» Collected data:
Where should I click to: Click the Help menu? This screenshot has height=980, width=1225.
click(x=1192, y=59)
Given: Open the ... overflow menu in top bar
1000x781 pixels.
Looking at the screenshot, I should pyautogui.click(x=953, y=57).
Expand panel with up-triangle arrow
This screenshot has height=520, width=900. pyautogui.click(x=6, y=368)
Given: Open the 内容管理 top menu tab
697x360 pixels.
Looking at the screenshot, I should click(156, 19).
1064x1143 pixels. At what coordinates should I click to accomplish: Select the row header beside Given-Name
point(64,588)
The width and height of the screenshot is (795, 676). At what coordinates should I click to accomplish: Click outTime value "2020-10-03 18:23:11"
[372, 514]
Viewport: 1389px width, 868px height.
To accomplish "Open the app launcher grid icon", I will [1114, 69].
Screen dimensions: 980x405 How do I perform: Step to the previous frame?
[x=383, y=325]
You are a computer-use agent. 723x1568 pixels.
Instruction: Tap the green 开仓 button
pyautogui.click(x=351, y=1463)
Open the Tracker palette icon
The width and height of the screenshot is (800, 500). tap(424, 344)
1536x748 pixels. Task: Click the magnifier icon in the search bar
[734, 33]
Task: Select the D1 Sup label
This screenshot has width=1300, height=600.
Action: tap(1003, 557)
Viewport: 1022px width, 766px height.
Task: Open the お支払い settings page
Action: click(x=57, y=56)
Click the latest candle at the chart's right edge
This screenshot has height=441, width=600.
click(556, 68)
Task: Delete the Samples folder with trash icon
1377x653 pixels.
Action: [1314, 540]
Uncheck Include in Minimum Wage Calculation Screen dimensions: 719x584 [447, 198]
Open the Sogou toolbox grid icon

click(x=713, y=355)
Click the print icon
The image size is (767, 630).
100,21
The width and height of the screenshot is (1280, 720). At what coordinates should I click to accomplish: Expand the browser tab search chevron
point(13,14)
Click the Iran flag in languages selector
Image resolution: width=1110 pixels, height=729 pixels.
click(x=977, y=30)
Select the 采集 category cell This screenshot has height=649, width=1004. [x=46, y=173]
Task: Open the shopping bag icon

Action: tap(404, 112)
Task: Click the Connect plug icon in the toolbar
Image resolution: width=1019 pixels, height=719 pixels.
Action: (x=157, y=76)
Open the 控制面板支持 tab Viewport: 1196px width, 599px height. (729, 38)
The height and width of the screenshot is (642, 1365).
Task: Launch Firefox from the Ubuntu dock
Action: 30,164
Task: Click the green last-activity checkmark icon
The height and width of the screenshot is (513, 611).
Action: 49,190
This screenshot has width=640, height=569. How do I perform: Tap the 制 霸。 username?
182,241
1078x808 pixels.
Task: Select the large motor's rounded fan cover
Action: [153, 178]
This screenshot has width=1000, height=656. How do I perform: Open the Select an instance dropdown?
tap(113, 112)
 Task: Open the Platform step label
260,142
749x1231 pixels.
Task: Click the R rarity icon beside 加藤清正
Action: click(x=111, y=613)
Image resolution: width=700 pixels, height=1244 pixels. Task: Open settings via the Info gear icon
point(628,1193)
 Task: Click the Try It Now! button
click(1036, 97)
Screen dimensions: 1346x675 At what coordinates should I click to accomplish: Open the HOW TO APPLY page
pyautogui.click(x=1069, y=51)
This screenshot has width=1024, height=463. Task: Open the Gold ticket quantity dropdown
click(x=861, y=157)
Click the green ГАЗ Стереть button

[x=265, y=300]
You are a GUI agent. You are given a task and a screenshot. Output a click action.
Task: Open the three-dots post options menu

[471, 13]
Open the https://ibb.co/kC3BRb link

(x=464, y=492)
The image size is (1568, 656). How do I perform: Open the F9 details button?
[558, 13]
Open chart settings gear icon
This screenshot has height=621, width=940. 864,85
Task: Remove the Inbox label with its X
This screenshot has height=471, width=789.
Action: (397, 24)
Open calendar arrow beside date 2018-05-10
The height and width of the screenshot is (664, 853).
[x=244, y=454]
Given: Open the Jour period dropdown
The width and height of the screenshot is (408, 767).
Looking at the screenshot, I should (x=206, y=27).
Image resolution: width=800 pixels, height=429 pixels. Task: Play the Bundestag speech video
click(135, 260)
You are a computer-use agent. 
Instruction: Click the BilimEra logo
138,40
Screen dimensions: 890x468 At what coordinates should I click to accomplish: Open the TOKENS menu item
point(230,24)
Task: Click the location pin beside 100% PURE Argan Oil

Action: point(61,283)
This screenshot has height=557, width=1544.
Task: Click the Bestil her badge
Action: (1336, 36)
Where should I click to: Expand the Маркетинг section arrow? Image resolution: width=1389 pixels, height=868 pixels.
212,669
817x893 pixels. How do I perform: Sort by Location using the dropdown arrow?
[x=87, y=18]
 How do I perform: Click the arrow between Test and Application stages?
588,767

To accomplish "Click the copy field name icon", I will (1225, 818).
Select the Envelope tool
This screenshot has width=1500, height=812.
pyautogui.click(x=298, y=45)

» What you will do: From the first line to the last, please write out the entries exactly.

» Response to this exercise:
Where should I click to: Click the Help menu? This screenshot has height=980, width=1225.
click(x=1192, y=59)
Given: Open the ... overflow menu in top bar
1000x781 pixels.
Looking at the screenshot, I should pyautogui.click(x=953, y=57).
Expand panel with up-triangle arrow
This screenshot has height=520, width=900. pyautogui.click(x=6, y=368)
Given: Open the 内容管理 top menu tab
697x360 pixels.
Looking at the screenshot, I should click(156, 19).
1064x1143 pixels. At what coordinates should I click to accomplish: Select the row header beside Given-Name
point(64,588)
The width and height of the screenshot is (795, 676). At what coordinates should I click to accomplish: Click outTime value "2020-10-03 18:23:11"
[372, 514]
Viewport: 1389px width, 868px height.
To accomplish "Open the app launcher grid icon", I will [1114, 69].
Screen dimensions: 980x405 How do I perform: Step to the previous frame?
[x=383, y=325]
You are a computer-use agent. 723x1568 pixels.
Instruction: Tap the green 开仓 button
pyautogui.click(x=351, y=1463)
Open the Tracker palette icon
The width and height of the screenshot is (800, 500). tap(424, 344)
1536x748 pixels. Task: Click the magnifier icon in the search bar
[734, 33]
Task: Select the D1 Sup label
This screenshot has width=1300, height=600.
Action: tap(1003, 557)
Viewport: 1022px width, 766px height.
Task: Open the お支払い settings page
Action: click(x=57, y=56)
Click the latest candle at the chart's right edge
This screenshot has height=441, width=600.
click(556, 68)
Task: Delete the Samples folder with trash icon
1377x653 pixels.
Action: [1314, 540]
Uncheck Include in Minimum Wage Calculation Screen dimensions: 719x584 [447, 198]
Open the Sogou toolbox grid icon

click(x=713, y=355)
Click the print icon
The image size is (767, 630).
100,21
The width and height of the screenshot is (1280, 720). At what coordinates should I click to accomplish: Expand the browser tab search chevron
point(13,14)
Click the Iran flag in languages selector
Image resolution: width=1110 pixels, height=729 pixels.
click(x=977, y=30)
Select the 采集 category cell This screenshot has height=649, width=1004. [x=46, y=173]
Task: Open the shopping bag icon

Action: tap(404, 112)
Task: Click the Connect plug icon in the toolbar
Image resolution: width=1019 pixels, height=719 pixels.
Action: (x=157, y=76)
Open the 控制面板支持 tab Viewport: 1196px width, 599px height. (729, 38)
The height and width of the screenshot is (642, 1365).
Task: Launch Firefox from the Ubuntu dock
Action: 30,164
Task: Click the green last-activity checkmark icon
The height and width of the screenshot is (513, 611).
Action: 49,190
This screenshot has width=640, height=569. How do I perform: Tap the 制 霸。 username?
182,241
1078x808 pixels.
Task: Select the large motor's rounded fan cover
Action: [153, 178]
This screenshot has width=1000, height=656. How do I perform: Open the Select an instance dropdown?
tap(113, 112)
 Task: Open the Platform step label
260,142
749x1231 pixels.
Task: Click the R rarity icon beside 加藤清正
Action: click(x=111, y=613)
Image resolution: width=700 pixels, height=1244 pixels. Task: Open settings via the Info gear icon
point(628,1193)
 Task: Click the Try It Now! button
click(1036, 97)
Screen dimensions: 1346x675 At what coordinates should I click to accomplish: Open the HOW TO APPLY page
pyautogui.click(x=1069, y=51)
This screenshot has width=1024, height=463. Task: Open the Gold ticket quantity dropdown
click(x=861, y=157)
Click the green ГАЗ Стереть button

[x=265, y=300]
You are a GUI agent. You are given a task and a screenshot. Output a click action.
Task: Open the three-dots post options menu

[471, 13]
Open the https://ibb.co/kC3BRb link

(x=464, y=492)
The image size is (1568, 656). How do I perform: Open the F9 details button?
[558, 13]
Open chart settings gear icon
This screenshot has height=621, width=940. 864,85
Task: Remove the Inbox label with its X
This screenshot has height=471, width=789.
Action: (397, 24)
Open calendar arrow beside date 2018-05-10
The height and width of the screenshot is (664, 853).
[x=244, y=454]
Given: Open the Jour period dropdown
The width and height of the screenshot is (408, 767).
Looking at the screenshot, I should (x=206, y=27).
Image resolution: width=800 pixels, height=429 pixels. Task: Play the Bundestag speech video
click(135, 260)
You are a computer-use agent. 
Instruction: Click the BilimEra logo
138,40
Screen dimensions: 890x468 At what coordinates should I click to accomplish: Open the TOKENS menu item
point(230,24)
Task: Click the location pin beside 100% PURE Argan Oil

Action: point(61,283)
This screenshot has height=557, width=1544.
Task: Click the Bestil her badge
Action: (1336, 36)
Where should I click to: Expand the Маркетинг section arrow? Image resolution: width=1389 pixels, height=868 pixels.
212,669
817x893 pixels. How do I perform: Sort by Location using the dropdown arrow?
[x=87, y=18]
 How do I perform: Click the arrow between Test and Application stages?
588,767

To accomplish "Click the copy field name icon", I will (1225, 818).
Select the Envelope tool
This screenshot has width=1500, height=812.
pyautogui.click(x=298, y=45)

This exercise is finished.